Mas a maioria das flores devia ser entregue mais cedo. Enquanto a pele ainda sente o toque. Enquanto a voz ainda ouve o elogio, sem precisar de moldura. Porque, no fundo, não sabemos nada sobre o que vem depois. Talvez um escuro tranquilo. Talvez um recomeço. Talvez nada. E por isso mesmo, é aqui que tudo importa.
Não há certezas no depois. Há certezas no agora e desperdiçamo-las com uma naturalidade assustadora. Guardamos as palavras boas para um dia, os gestos simples para quando houver tempo. Mas o tempo não é um depósito de intenções. É um animal vivo, que corre à frente de nós e nunca volta atrás.

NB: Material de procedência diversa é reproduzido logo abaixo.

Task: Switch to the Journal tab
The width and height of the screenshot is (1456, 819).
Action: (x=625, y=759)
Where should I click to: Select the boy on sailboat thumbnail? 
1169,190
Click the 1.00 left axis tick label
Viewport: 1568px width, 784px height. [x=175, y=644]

Ajudar em vida é a única forma de acreditar em alguma coisa. Não é uma questão de fé. Mas de decência. De consciência. De entender que o amor não é um ritual fúnebre, mas um acto quotidiano. Coisas pequenas, que valem mais do que cem coroas de flores bem arranjadas.
É estranho como temos medo de parecer sentimentais em vida, mas aceitamos ser trágicos na morte. Como se o luto fosse mais digno do que o afecto. Preferimos o drama à ternura, o epitáfio à conversa. Talvez porque a morte, sendo definitiva, não nos obriga à vulnerabilidade que a vida exige.

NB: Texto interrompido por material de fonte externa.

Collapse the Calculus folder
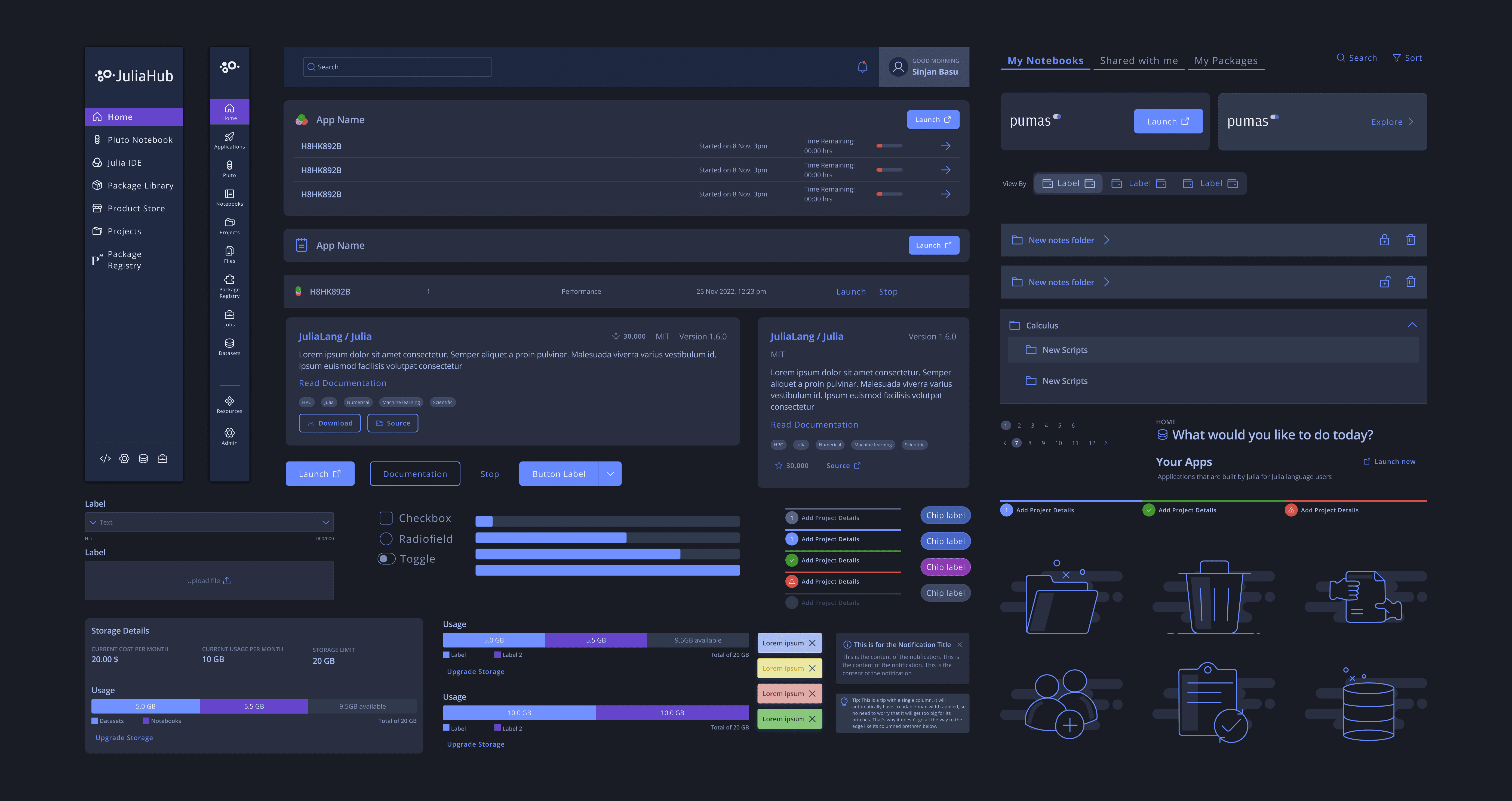The width and height of the screenshot is (1512, 801). coord(1412,325)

Mas devia ser ao contrário. Devíamos ser mais ousados em vida. Mais disponíveis. Mais atentos. Porque é fácil gostar de quem já partiu. Eles não falham. Não respondem mal. Não nos desiludem. Difícil é gostar de quem cá está. Com as suas imperfeições e teimosias. Com o caos e o ruído do dia-a-dia. E, no entanto, é aí que o amor se prova.
Ir ao cemitério pode ser um gesto bonito. Mas é só isso. Um gesto. Um ritual que serve a quem fica, não a quem foi. E tudo bem. Precisamos dos rituais para nos organizarmos no caos. Mas não confundamos o gesto com o essencial. Nenhuma flor no mármore substitui um abraço dado a tempo. Nenhuma vela compensa a omissão.
Há uma beleza discreta em fazer as coisas quando ainda contam. Em cuidar. Em ajudar. Em estar. Não porque um dia será tarde, mas porque agora é o único tempo garantido. No fim, não se trata de acreditar na vida depois da morte. Mas em garantir que há vida antes dela.